Work item:
Please copy, word for word, the lines in the records below, starting at the line containing "This screenshot has width=1252, height=658." and ending at the line containing "center [44, 50].".

(Pixel coordinate grounding records)

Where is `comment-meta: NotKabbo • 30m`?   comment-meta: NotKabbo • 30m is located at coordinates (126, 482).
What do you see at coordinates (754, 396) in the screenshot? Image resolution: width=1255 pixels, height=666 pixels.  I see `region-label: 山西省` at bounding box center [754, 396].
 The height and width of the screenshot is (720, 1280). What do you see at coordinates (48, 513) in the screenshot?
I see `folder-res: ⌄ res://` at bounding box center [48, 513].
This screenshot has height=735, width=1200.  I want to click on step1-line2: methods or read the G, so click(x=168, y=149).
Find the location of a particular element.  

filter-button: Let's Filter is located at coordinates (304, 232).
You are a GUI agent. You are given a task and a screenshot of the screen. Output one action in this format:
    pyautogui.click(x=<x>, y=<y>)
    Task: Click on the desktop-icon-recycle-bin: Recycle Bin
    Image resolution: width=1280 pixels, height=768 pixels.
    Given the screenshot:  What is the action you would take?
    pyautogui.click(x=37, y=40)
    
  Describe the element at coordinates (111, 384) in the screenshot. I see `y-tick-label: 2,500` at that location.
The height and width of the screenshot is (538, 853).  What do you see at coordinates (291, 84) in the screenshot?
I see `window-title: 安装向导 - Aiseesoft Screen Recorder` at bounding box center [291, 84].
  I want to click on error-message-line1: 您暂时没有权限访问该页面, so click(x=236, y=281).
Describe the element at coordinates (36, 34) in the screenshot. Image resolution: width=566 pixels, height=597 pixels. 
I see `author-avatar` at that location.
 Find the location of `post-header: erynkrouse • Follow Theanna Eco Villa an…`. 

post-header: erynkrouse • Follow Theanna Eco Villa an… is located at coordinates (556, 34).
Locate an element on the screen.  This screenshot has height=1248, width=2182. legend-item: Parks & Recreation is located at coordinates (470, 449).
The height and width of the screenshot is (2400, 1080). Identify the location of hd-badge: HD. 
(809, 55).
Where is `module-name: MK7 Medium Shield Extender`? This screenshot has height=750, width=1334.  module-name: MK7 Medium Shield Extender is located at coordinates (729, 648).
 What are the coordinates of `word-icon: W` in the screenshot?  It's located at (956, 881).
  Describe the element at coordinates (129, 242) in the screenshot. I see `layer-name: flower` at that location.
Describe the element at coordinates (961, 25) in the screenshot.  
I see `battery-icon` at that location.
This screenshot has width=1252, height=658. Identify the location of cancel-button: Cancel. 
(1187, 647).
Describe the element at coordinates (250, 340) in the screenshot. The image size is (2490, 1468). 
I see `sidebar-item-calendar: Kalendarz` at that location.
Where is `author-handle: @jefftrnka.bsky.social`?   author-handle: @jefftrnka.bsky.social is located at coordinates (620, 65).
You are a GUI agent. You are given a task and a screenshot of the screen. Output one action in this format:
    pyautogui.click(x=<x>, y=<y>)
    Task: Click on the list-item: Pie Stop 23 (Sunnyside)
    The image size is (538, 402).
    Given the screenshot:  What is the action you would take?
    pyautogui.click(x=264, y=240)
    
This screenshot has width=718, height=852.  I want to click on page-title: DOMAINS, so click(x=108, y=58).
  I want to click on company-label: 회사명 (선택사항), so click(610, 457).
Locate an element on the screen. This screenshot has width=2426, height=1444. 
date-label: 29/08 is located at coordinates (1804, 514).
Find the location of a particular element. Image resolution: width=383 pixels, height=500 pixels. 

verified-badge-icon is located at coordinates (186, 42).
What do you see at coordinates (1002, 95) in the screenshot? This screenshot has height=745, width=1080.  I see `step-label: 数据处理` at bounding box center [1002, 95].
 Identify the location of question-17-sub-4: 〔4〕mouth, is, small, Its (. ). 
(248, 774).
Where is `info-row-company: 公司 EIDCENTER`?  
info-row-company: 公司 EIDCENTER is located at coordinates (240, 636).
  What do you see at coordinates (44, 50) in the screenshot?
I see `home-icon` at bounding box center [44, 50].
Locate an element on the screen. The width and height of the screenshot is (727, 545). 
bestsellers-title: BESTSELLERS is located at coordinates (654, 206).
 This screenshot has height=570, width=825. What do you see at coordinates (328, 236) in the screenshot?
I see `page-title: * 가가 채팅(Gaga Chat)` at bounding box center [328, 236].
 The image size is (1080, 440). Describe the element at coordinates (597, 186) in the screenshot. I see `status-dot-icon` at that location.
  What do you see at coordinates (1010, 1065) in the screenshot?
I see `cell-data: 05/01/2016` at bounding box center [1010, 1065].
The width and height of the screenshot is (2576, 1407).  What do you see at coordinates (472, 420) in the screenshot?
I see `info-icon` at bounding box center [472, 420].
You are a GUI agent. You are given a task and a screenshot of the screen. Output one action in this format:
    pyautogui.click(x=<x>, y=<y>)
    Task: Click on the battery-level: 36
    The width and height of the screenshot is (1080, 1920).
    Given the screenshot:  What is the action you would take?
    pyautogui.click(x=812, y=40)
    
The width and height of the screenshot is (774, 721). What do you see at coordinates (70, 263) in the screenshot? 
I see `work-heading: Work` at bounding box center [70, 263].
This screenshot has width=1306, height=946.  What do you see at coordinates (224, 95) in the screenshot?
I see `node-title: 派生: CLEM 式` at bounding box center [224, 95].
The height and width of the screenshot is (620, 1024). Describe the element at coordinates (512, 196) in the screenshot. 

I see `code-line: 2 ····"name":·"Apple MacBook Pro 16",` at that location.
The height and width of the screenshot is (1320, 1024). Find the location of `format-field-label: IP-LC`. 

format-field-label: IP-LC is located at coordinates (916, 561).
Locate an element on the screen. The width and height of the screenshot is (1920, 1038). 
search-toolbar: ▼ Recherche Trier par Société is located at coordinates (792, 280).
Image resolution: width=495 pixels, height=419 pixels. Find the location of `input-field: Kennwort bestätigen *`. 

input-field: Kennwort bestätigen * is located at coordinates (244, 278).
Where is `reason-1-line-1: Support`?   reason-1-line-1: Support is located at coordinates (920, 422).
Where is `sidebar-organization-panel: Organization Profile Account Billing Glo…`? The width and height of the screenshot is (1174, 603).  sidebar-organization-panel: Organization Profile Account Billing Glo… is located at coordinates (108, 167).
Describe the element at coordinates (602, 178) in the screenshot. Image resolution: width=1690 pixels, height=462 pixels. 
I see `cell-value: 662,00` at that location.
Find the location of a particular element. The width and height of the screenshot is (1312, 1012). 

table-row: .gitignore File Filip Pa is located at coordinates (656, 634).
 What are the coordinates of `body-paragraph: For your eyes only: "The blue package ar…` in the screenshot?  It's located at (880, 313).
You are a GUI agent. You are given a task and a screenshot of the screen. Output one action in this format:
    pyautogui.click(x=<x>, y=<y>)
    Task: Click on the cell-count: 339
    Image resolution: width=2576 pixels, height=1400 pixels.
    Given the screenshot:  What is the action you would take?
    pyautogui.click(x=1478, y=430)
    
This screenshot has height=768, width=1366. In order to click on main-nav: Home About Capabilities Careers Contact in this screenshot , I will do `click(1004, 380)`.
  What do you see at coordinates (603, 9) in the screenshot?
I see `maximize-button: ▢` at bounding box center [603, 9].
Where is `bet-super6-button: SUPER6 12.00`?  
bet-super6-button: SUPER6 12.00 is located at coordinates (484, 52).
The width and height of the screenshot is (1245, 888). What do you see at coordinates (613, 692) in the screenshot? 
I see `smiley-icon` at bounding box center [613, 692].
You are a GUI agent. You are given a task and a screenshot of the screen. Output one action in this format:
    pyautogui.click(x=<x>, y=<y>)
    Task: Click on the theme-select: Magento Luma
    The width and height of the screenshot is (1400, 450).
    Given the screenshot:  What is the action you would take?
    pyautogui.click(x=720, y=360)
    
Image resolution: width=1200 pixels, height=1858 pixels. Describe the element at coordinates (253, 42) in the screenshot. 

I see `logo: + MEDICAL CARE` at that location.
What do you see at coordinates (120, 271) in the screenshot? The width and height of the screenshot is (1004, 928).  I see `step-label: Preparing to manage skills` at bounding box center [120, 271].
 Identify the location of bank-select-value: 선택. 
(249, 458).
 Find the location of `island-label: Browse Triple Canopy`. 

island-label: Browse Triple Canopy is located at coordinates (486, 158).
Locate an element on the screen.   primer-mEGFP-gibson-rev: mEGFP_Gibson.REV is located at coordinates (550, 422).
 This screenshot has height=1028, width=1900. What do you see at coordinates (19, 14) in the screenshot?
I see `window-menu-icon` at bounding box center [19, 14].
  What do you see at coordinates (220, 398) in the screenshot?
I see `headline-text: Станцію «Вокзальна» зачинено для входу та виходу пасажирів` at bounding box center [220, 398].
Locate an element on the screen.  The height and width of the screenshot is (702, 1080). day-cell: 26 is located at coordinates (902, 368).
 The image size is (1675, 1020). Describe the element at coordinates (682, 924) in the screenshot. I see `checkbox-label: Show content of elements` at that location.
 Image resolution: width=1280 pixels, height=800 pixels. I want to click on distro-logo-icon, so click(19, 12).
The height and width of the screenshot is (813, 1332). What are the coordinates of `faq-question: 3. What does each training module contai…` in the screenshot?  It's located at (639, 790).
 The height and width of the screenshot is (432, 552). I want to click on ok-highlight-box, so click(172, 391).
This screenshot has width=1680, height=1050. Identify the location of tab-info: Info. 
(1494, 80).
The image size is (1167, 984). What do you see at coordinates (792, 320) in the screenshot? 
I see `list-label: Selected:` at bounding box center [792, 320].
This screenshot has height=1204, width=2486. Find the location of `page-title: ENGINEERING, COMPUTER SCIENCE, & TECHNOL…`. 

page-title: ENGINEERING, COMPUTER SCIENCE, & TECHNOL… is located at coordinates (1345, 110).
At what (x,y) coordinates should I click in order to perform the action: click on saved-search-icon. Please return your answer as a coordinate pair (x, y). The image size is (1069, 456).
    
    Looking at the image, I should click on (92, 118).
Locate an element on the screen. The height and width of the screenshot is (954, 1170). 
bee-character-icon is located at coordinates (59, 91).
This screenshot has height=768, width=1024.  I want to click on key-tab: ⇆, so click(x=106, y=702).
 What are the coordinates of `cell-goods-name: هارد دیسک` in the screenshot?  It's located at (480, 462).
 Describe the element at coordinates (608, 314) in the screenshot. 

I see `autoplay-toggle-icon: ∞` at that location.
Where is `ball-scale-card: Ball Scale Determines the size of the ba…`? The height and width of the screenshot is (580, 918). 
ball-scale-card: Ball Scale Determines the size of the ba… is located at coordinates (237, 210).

Answer below:
This screenshot has width=1252, height=658. Identify the location of cancel-button: Cancel. 
(1187, 647).
Describe the element at coordinates (250, 340) in the screenshot. The image size is (2490, 1468). 
I see `sidebar-item-calendar: Kalendarz` at that location.
Where is `author-handle: @jefftrnka.bsky.social`?   author-handle: @jefftrnka.bsky.social is located at coordinates (620, 65).
You are a GUI agent. You are given a task and a screenshot of the screen. Output one action in this format:
    pyautogui.click(x=<x>, y=<y>)
    Task: Click on the list-item: Pie Stop 23 (Sunnyside)
    The image size is (538, 402).
    Given the screenshot:  What is the action you would take?
    pyautogui.click(x=264, y=240)
    
This screenshot has width=718, height=852.  I want to click on page-title: DOMAINS, so click(x=108, y=58).
  I want to click on company-label: 회사명 (선택사항), so click(610, 457).
Locate an element on the screen. This screenshot has width=2426, height=1444. 
date-label: 29/08 is located at coordinates (1804, 514).
Find the location of a particular element. Image resolution: width=383 pixels, height=500 pixels. 

verified-badge-icon is located at coordinates (186, 42).
What do you see at coordinates (1002, 95) in the screenshot? This screenshot has height=745, width=1080.  I see `step-label: 数据处理` at bounding box center [1002, 95].
 Identify the location of question-17-sub-4: 〔4〕mouth, is, small, Its (. ). 
(248, 774).
Where is `info-row-company: 公司 EIDCENTER`?  
info-row-company: 公司 EIDCENTER is located at coordinates (240, 636).
  What do you see at coordinates (44, 50) in the screenshot?
I see `home-icon` at bounding box center [44, 50].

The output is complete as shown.